— DOCUMENT TEXT —
----
Contemporary Catholics face this temptation in surprisingly specific forms. A parishioner may track every Friday abstinence scruple while nursing decades of bitterness toward a sibling — straining the gnat of dietary law while swallowing the camel of un-forgiveness. A Catholic institution may police its internal procedural orthodoxy with ferocious precision while treating underpaid workers unjustly, or ignoring the poor at its gates. A social-media Catholic may catalogue others' liturgical infractions while performing none of the corporal works of mercy. Jesus' "both/and" is the corrective: do tithe your mint — keep your Friday abstinence, your Holy Day obligations, your rosary — but examine whether those practices are forming you in justice toward your employees, mercy toward the stranger, and genuine faith in God rather than pride in your own observance. The practical question this passage demands each Catholic ask is unsettling in its simplicity: What camel am I swallowing?
Commentary
Verse 23 — "The weightier matters of the law"
Jesus names three specific categories — mint, dill, and anise (or cumin, per some manuscripts) — as the objects of Pharisaic tithing. These were garden herbs of negligible monetary value; the Mishnah (Maaserot 4:5) confirms the rabbis debated whether such herbs required tithing at all. That the Pharisees extended the tithe even to these minutiae signals not piety but legalistic overreach that crowded out more fundamental obligations.
----
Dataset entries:
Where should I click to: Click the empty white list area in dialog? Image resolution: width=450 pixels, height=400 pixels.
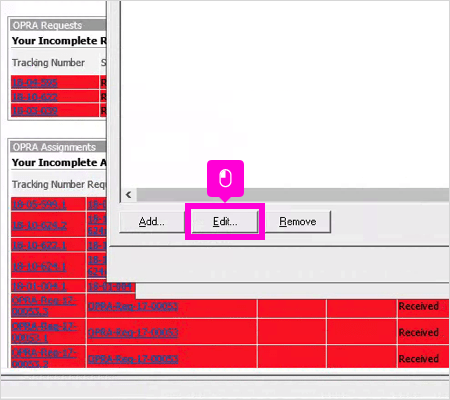[x=284, y=93]
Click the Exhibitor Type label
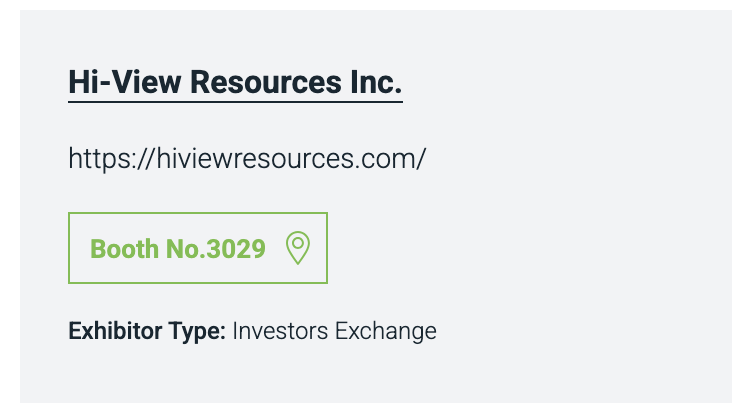Screen dimensions: 742x414 [x=147, y=330]
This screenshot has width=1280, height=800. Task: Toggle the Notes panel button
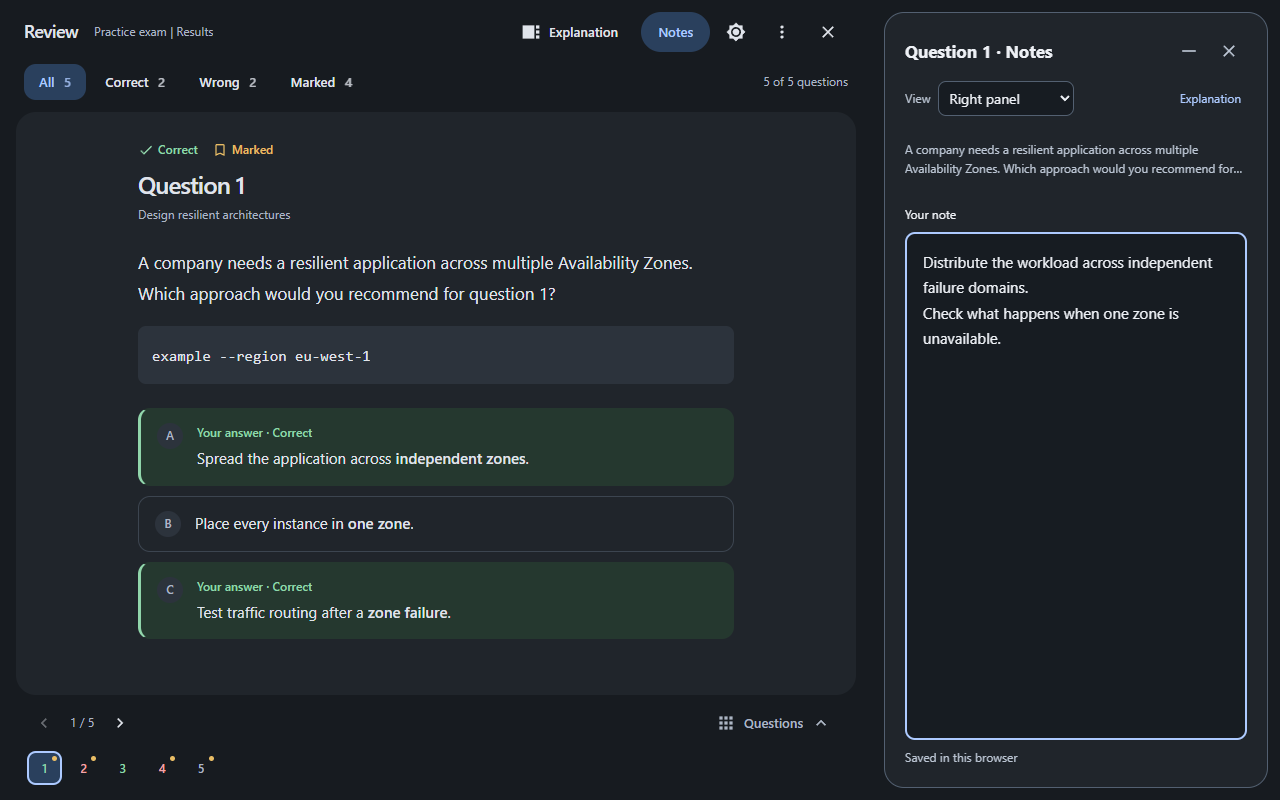coord(675,32)
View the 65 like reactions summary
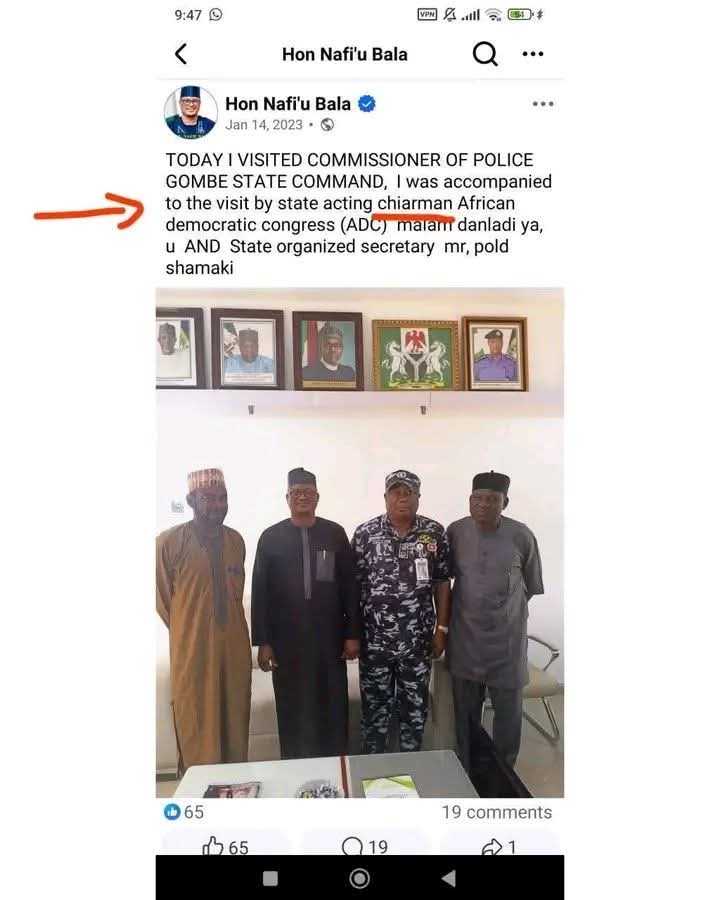Viewport: 720px width, 900px height. pyautogui.click(x=184, y=812)
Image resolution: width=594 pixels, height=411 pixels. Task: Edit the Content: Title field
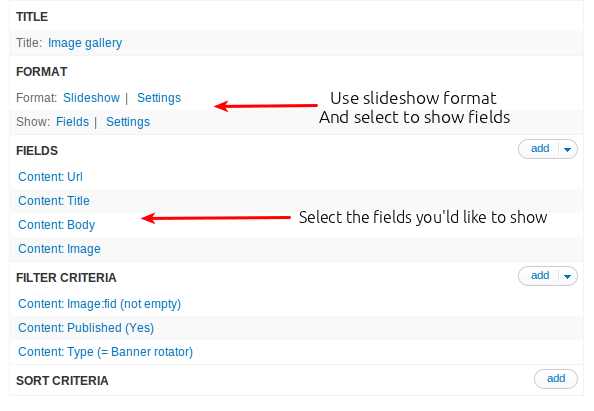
----
— TASKS AND EXERCISES —
A – Please say whether each statement agrees with the commentary, answering yes or no and quoting the deciding words: (i) The Mishnah passage cited is Maaserot 4:5. (ii) The herbs the Pharisees tithed were of high monetary value. (iii) Catholics are told to give up Friday abstinence.
B – Answer from the commentary:
(i) Which three herbs does Jesus name as objects of Pharisaic tithing?
(ii) What might a social-media Catholic catalogue?
(iii) What question does the passage demand each Catholic ask?
The records have no connection to the commentary.

— ANSWERS PER TASK —
A –
(i) Yes: "the Mishnah (Maaserot 4:5) confirms the rabbis debated whether such herbs required tithing at all"
(ii) No: "These were garden herbs of negligible monetary value"
(iii) No: "do tithe your mint — keep your Friday abstinence, your Holy Day obligations, your rosary"

B –
(i) Mint, dill, and anise (or cumin, per some manuscripts).
(ii) Others' liturgical infractions.
(iii) What camel am I swallowing?